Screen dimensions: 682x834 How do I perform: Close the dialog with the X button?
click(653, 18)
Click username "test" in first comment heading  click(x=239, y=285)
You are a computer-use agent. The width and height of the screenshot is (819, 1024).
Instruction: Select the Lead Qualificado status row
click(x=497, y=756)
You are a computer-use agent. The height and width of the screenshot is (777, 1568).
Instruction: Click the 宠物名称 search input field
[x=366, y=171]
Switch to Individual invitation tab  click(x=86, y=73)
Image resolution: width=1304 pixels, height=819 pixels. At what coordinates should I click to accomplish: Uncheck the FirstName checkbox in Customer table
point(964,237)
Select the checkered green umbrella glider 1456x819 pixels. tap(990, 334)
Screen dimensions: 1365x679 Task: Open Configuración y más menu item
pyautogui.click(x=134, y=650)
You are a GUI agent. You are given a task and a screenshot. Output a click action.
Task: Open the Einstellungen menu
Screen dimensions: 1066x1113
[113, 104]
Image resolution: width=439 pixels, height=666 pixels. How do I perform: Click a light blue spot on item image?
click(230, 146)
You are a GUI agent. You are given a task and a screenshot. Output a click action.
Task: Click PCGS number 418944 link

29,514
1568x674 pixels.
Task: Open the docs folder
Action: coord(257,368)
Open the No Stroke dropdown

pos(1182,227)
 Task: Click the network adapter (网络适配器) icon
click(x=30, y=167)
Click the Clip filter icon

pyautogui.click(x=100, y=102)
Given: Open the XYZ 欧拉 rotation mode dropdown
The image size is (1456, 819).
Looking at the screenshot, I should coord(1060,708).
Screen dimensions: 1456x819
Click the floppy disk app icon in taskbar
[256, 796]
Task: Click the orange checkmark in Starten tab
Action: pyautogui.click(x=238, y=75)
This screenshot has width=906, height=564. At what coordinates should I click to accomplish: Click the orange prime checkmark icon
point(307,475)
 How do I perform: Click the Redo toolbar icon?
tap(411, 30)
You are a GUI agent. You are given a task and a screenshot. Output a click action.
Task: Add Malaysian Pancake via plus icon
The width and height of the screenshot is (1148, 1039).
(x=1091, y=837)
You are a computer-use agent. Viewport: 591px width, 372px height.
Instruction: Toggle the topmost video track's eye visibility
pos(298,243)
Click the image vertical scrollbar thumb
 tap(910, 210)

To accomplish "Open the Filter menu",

**HOW TO COMPLETE THIS TASK:**
Restate the whole set of entries exactly.

**RESPONSE BELOW:**
Screen dimensions: 682x834 How do I perform: Close the dialog with the X button?
click(653, 18)
Click username "test" in first comment heading  click(x=239, y=285)
You are a computer-use agent. The width and height of the screenshot is (819, 1024).
Instruction: Select the Lead Qualificado status row
click(x=497, y=756)
You are a computer-use agent. The height and width of the screenshot is (777, 1568).
Instruction: Click the 宠物名称 search input field
[x=366, y=171]
Switch to Individual invitation tab  click(x=86, y=73)
Image resolution: width=1304 pixels, height=819 pixels. At what coordinates should I click to accomplish: Uncheck the FirstName checkbox in Customer table
point(964,237)
Select the checkered green umbrella glider 1456x819 pixels. tap(990, 334)
Screen dimensions: 1365x679 Task: Open Configuración y más menu item
pyautogui.click(x=134, y=650)
You are a GUI agent. You are given a task and a screenshot. Output a click action.
Task: Open the Einstellungen menu
Screen dimensions: 1066x1113
[113, 104]
Image resolution: width=439 pixels, height=666 pixels. How do I perform: Click a light blue spot on item image?
click(230, 146)
You are a GUI agent. You are given a task and a screenshot. Output a click action.
Task: Click PCGS number 418944 link

29,514
1568x674 pixels.
Task: Open the docs folder
Action: coord(257,368)
Open the No Stroke dropdown

pos(1182,227)
 Task: Click the network adapter (网络适配器) icon
click(x=30, y=167)
Click the Clip filter icon

pyautogui.click(x=100, y=102)
Given: Open the XYZ 欧拉 rotation mode dropdown
The image size is (1456, 819).
Looking at the screenshot, I should coord(1060,708).
Screen dimensions: 1456x819
Click the floppy disk app icon in taskbar
[256, 796]
Task: Click the orange checkmark in Starten tab
Action: pyautogui.click(x=238, y=75)
This screenshot has width=906, height=564. At what coordinates should I click to accomplish: Click the orange prime checkmark icon
point(307,475)
 How do I perform: Click the Redo toolbar icon?
tap(411, 30)
You are a GUI agent. You are given a task and a screenshot. Output a click action.
Task: Add Malaysian Pancake via plus icon
The width and height of the screenshot is (1148, 1039).
(x=1091, y=837)
You are a computer-use agent. Viewport: 591px width, 372px height.
Instruction: Toggle the topmost video track's eye visibility
pos(298,243)
Click the image vertical scrollbar thumb
 tap(910, 210)

To accomplish "Open the Filter menu",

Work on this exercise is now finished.